Due to the lack of ground truth and comparative techniques for the in vivo datasets, we adapted the CKG method (ACKG) for comparison. The central k-space magnitudes of each slice were normalised to the range of 0 to 1. Correspondences across slices were then established by searching the same value of the normalised k-space magnitudes. To reconstruct a gated 3D volume for a specific profile, a gating window (0.05) was set around the current profile magnitude for each slice. Any profiles (Tall) with a magnitude within the gating window represent similar respiratory positions, and only the T temporally closest profiles were selected for image reconstruction. If Tall < T, the gating window was iteratively increased by 0.005 until Tall ≥ T. Subsequently, the reconstructed slices were stacked into a volume.

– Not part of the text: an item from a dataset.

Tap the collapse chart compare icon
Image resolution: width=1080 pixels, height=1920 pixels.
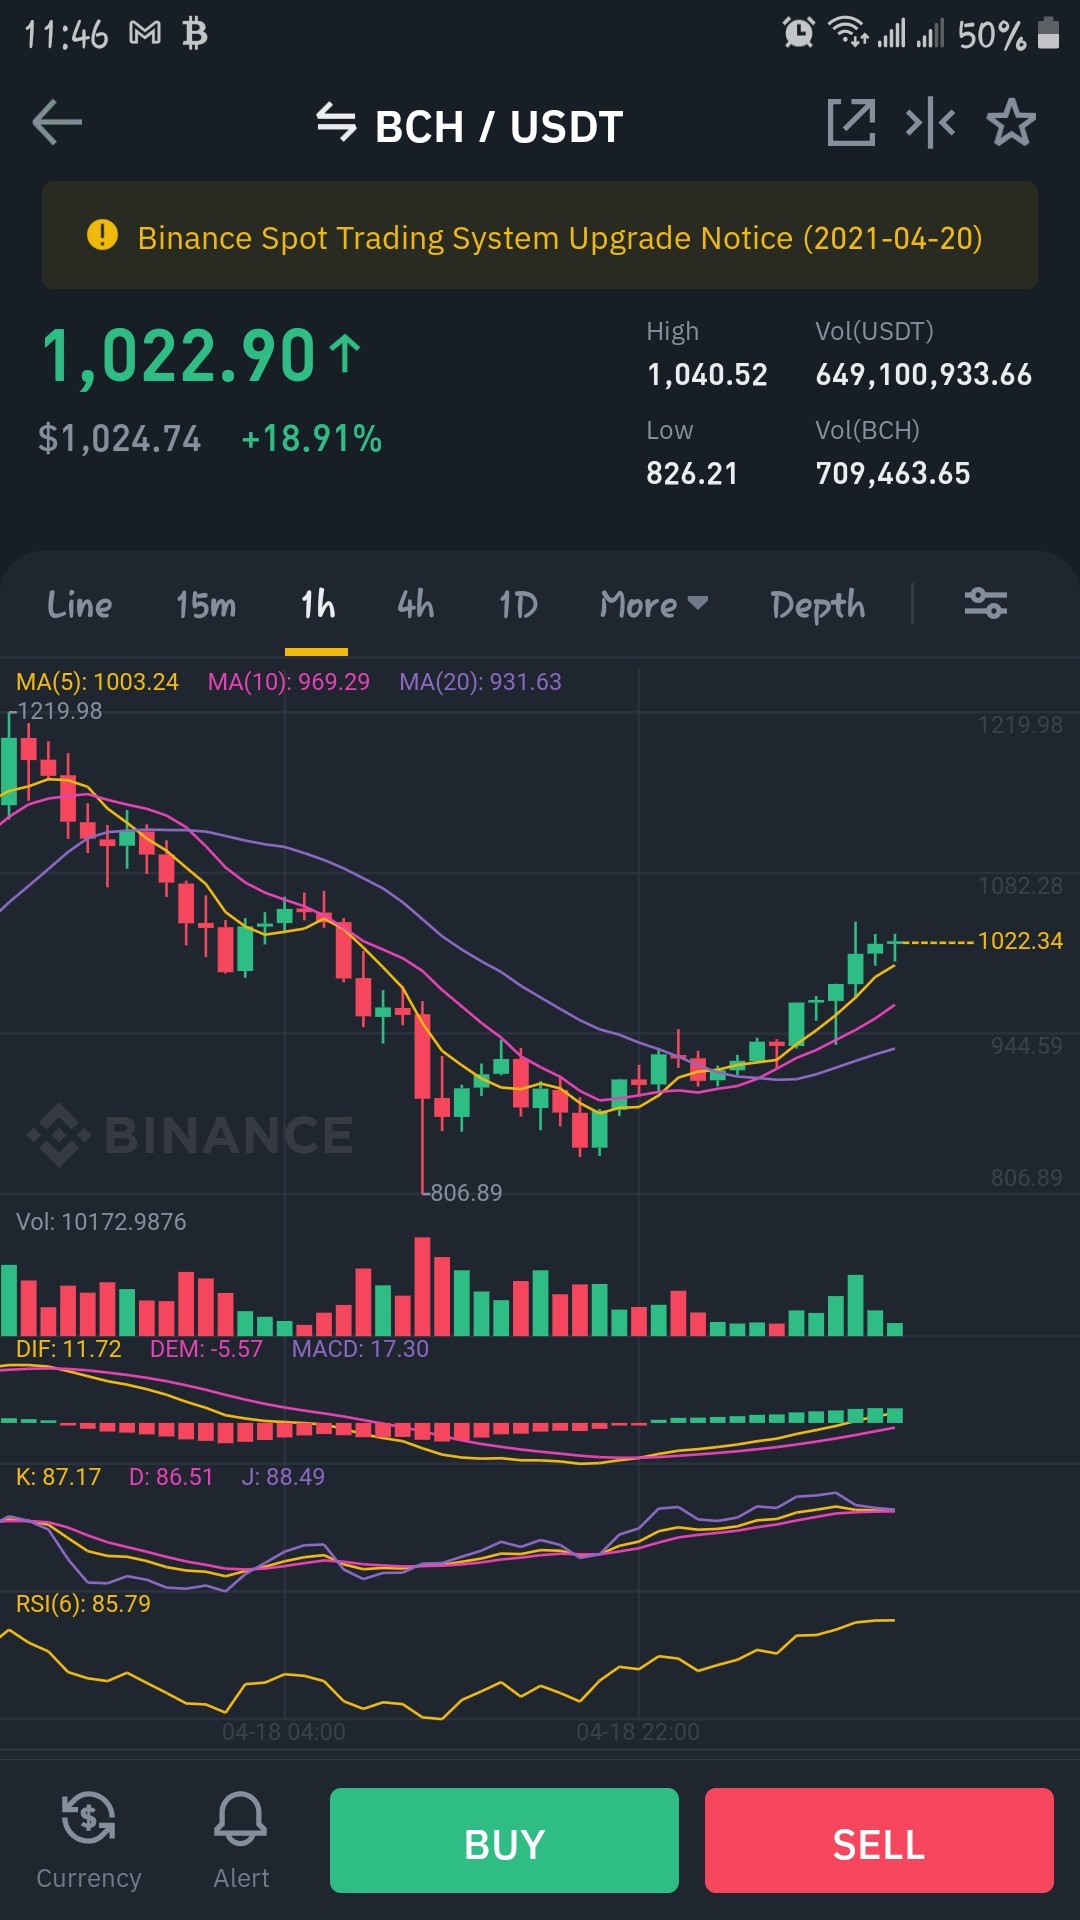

The manifold embeddings for one of the in vivo datasets is shown in Fig. 2 (right). The colours represent the normalised k-space magnitude. A sharpness measurement was used as a quantitative measure of image quality. Sharpness was measured by the average of the image gradient magnitude in the liver and liver-lung boundary. Over all five in vivo datasets, the mean and standard deviation of the sharpness measure for our method was 0.0587 ± 0.0069. This was statistically significantly (p < 0.01) higher than the ACKG method (0.0559 ± 0.0071), based on two-sided Wilcoxon signed rank test of the paired datasets. Figure 4 shows examples of the reconstructed images using the ACKG method and our method, at different sagittal slice positions, and coronal views at 4 respiratory positions. Sharper organ details (red boxes) and more accurate slice alignment (red arrows) can be observed using our method.

Fig. 4.
figure 4

Examples of reconstructed images using adapted CKG (top row) and the proposed MA method (bottom row) at different slice positions and different respiratory positions. (Color figure online)

Full size image

4 Conclusion and Discussion

We have presented a novel framework that is able to reconstruct high temporal resolution dynamic 3D MRI sequences using manifold alignment of k-space data from M2D acquisitions. Based on synthetic datasets, our method achieved high NCC and PSNR measurements compared with the ground truth. Our method also showed improved image sharpness and visual image quality over images reconstructed using an adapted CKG method on in vivo data. We believe the improved performance of our method is due to the fact that a multi-dimensional gating signal is extracted from a larger k-space region. However, similar to the CKG method, the MA method cannot achieve a good reconstruction if an insufficient number of profiles is available at similar respiratory positions. It is possible that such a limitation may be addressed by the subsequent use of CS techniques. High temporal resolution 3D motion information will be useful in any application for which retrospective motion estimations are required, such as motion correction of positron emission tomography (PET) data in a simultaneous PET-MR scenario, or motion-correction of the MR data.